Work to complete:
Print exactly the lines below between the line holding "Viewport: 1401px width, 840px height." and the line holding "Click chest value 60 for 4XL", inclusive, and nothing more.

Task input:
^^^^^^^^^^^^^^^^

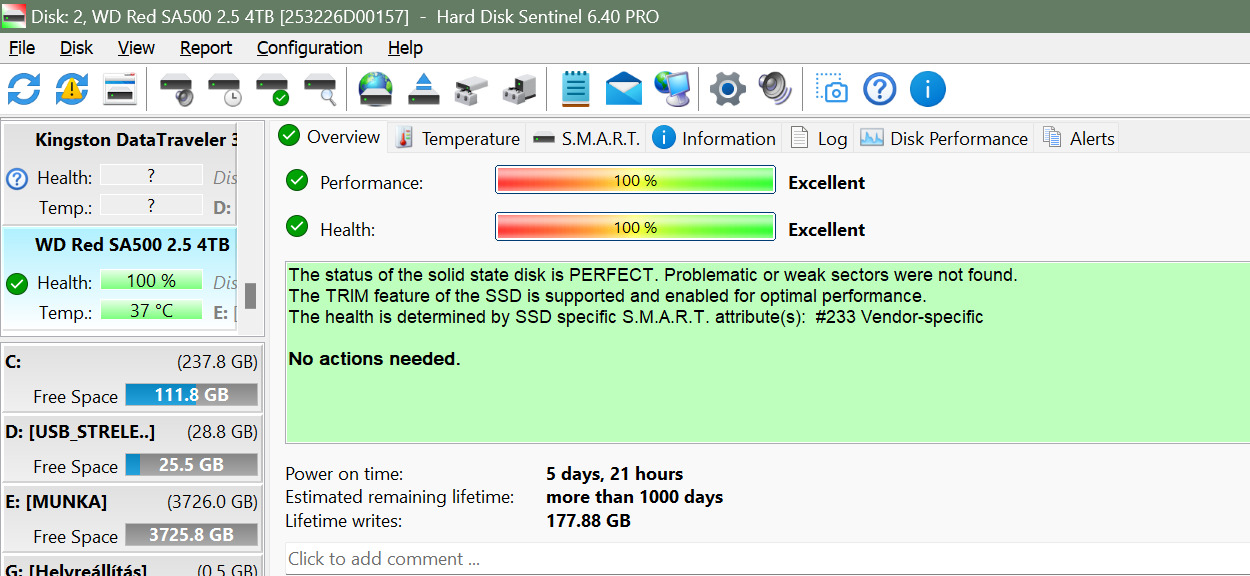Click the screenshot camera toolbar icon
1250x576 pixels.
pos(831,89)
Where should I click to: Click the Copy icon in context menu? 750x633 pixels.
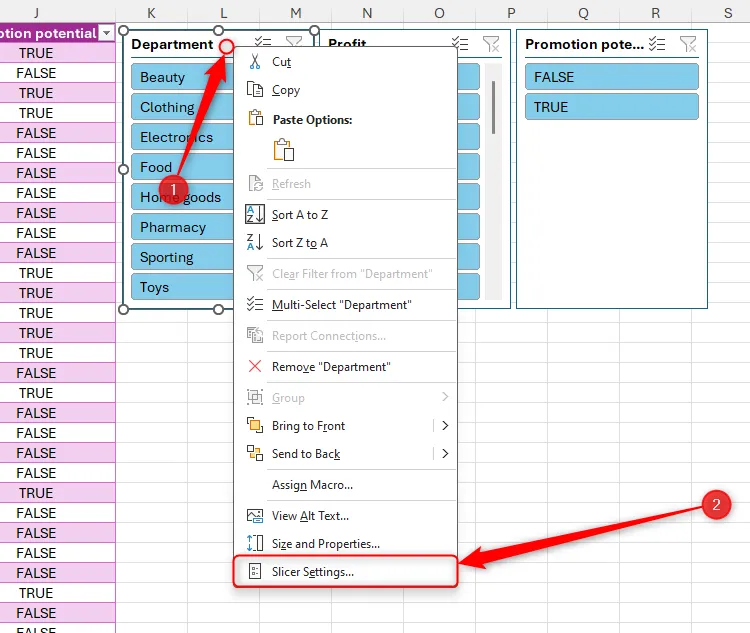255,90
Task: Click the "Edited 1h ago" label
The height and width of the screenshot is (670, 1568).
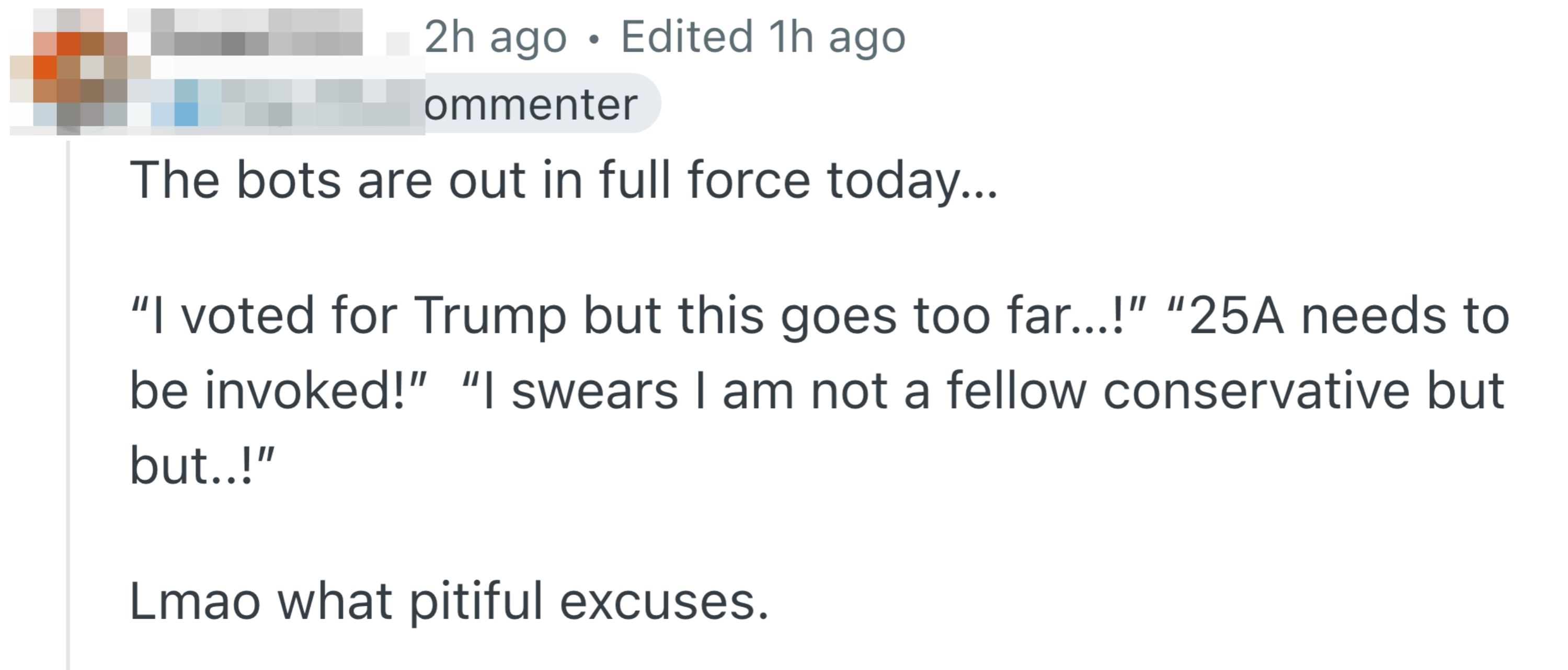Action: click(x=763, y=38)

^^^^^^^^^^^^^^^^

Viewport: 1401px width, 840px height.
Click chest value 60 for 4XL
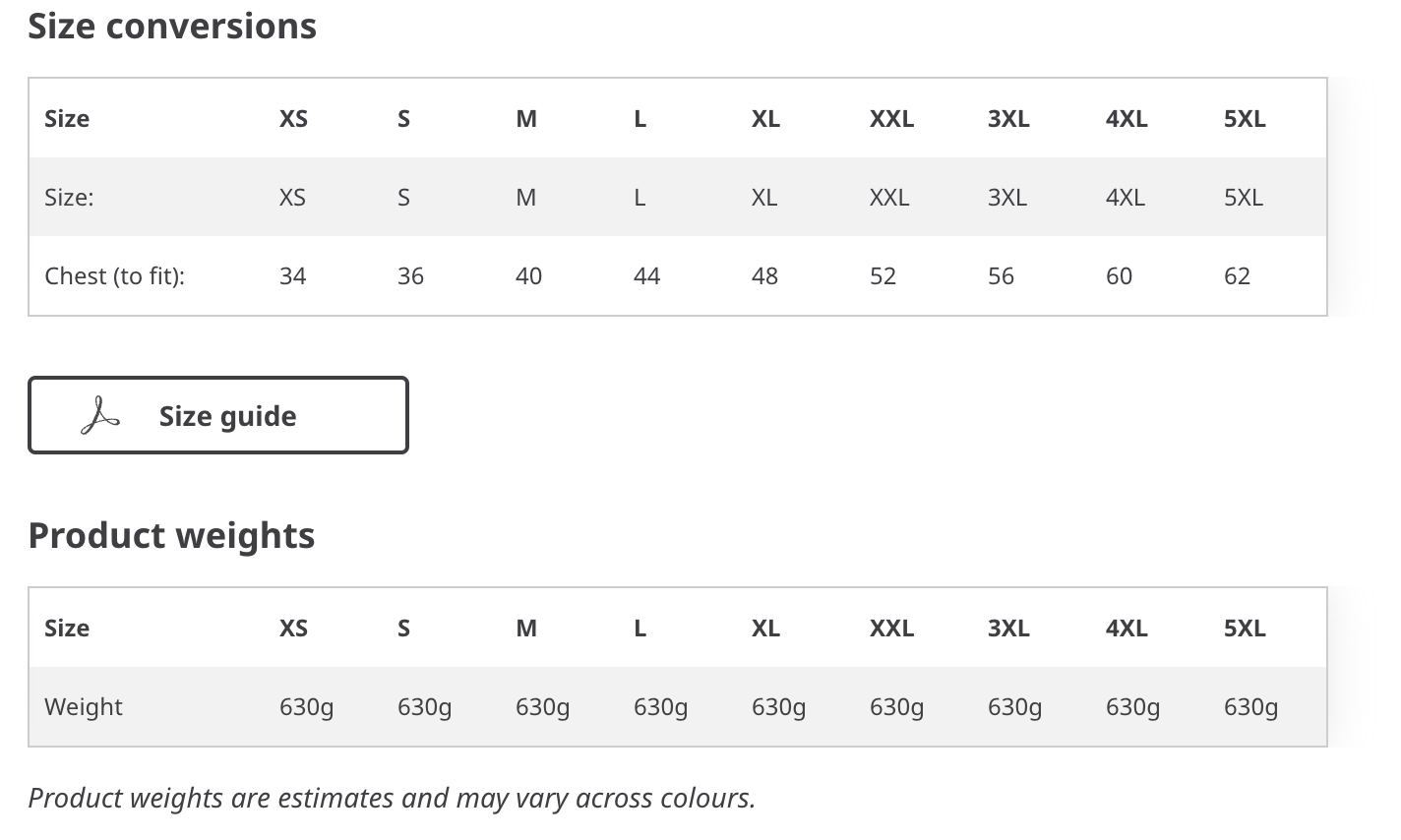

^^^^^^^^^^^^^^^^

Result of this task:
Viewport: 1401px width, 840px height.
Click chest value 60 for 4XL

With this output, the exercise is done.